Bildlegende: Politiker, Journalisten und Interessierte mussten am Sonntag im Berner Rathaus lange auf die Resultate warten. Christian Liechti/SRF

Ob in Bern oder in Zürich: vieles läuft in beiden Städten gleich. Die Vorbereitungsarbeiten beginnen in Zürich bereits am Samstag. So auch in Bern.

In Zürich waren 1800 Personen mit dem Auswerten der Wahlzettel beschäftigt. In Bern waren es vergleichbar viele. In Zürich sollen allfällige Fehler so früh wie möglich erkannt werden. Auch in Bern setzt man grossen Wert auf Kontrolle.

Was also führt zum Eindruck, das Auszählen der Stimmen von Wahlen dauere in Bern häufig länger als anderswo? Das lange Warten hat für Kopfschütteln und Reaktionen gesorgt - auch auf Twitter.

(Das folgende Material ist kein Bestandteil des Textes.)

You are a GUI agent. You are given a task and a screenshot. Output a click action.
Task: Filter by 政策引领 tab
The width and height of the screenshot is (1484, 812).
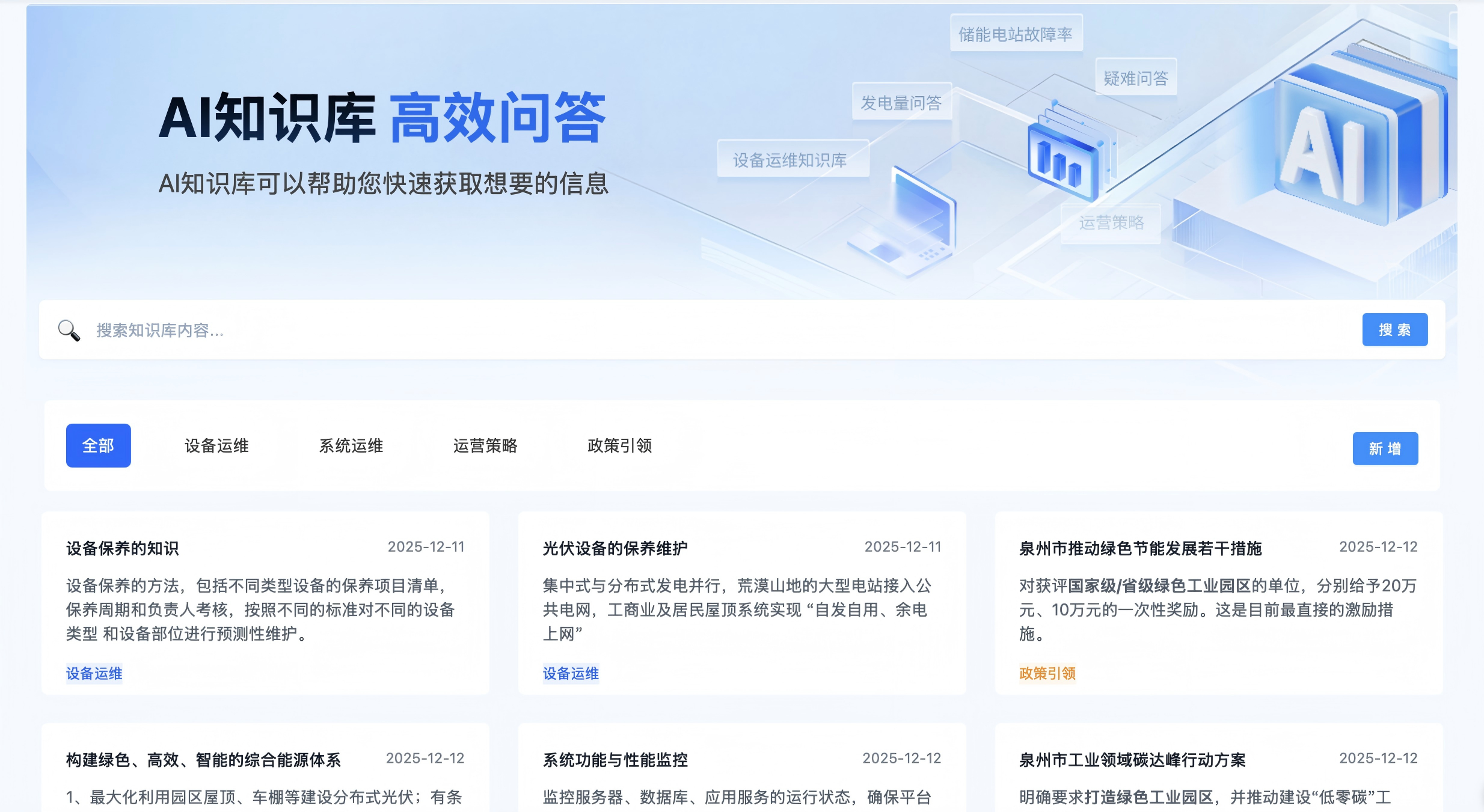click(619, 445)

Die Unterschiede könnten am finanziellen Anreiz liegen. Stimmenzähler in der Stadt Zürich erhalten beim Einsatz für die Demokratie Geld.

30 oder je nach Aufwand sogar 40 Franken gibt es für die Zürcher Stimmenzähler pro Stunde. Die Folge davon: Viele engagieren sich mehrmals und bringen so jeweils eine gewisse Erfahrung mit.

«  Unsere Leute haben weniger Erfahrung. »

Jürg Wichtermann
Stadtschreiber Bern

In Bern ist das anders. Da werden sehr viele Laien eingesetzt, die nur an einem Wahlsonntag im Einsatz sind. Stadtschreiber Jürg Wichtermann räumt ein, dass die Berner Stimmenzähler weniger Erfahrung haben. «Es ist natürlich auch eine Kostenfrage.» Bern will oder kann sich also ein schnelleres Auszählen nicht leisten.